In Amerika gibt es bedeutend mehr Sorten von Rindersteaks als bei uns in Deutschland. Amerikanische Steaks werden überwiegend aus dem Rücken des Rindes geschnitten. Während bei uns die Rinder nur ein Jahr alt werden dürfen, sieht das in Amerika anders aus. Das Fleisch soll reifen, zuerst am Tier und dann wird es abgehangen. Dadurch wird das Fleisch natürlich dunkler und wir Deutschen denken, es sei schlecht. Aber genau das Gegenteil ist der Fall. Je länger das Fleisch abgehangen wird, desto zarter sind die Steaks.
Welche Steaks sind aus dem Rücken geschnitten?

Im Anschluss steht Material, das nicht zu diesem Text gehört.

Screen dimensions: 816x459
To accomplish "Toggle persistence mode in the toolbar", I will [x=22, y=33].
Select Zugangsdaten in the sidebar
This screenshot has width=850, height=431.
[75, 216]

Aus dem Rinderrücken werden vor allen Dingen das T-Bone-Steak, das Porterhouse-Steak und das Rib-Eye-Steak geschnitten. Hierbei dürfte es sich auch um die besten Steaks überhaupt handeln. Den größten Filetanteil findet man im Porterhouse-Steak. Es besteht eigentlich aus zwei verschiedenen Fleischstücken, nämlich dem Filet und dem Roastbeef. Der Name Porterhouse-Steak ist darauf zurückzuführen, dass in New York Restaurants dunkles Starkbier (Porter’s ale) an Hafenarbeiter ausschenkten. Diese Restaurants wurden Porterhouse genannt. Eines dieser Restaurants verkaufte dann irgendwann die Steaks mit einem Gewicht von 500 bis 800 Gramm und einer Dicke von vier bis sieben Zentimetern zu dem Starkbier. Seitdem gibt es das Porterhouse-Steak. Das T-Bone-Steak hat einen geringeren Filetanteil als das Porterhouse-Steak. Der Name kommt von dem Knochen in T-Form, durch den Roastbeef und Filet voneinander getrennt werden. Zu den beliebtesten amerikanischen Steaks gehört das Rib-Eye-Steaks. Der Name kommt von dem eiförmigen Fettkern. Das Fleisch ist marmoriert und durchwachsen und dadurch besonders zart. Aus diesem Rippenstück werden nicht nur amerikanische Steaks geschnitten, auch als Braten ist dieses Rippenstück besonders beliebt, da es so zart und saftig ist.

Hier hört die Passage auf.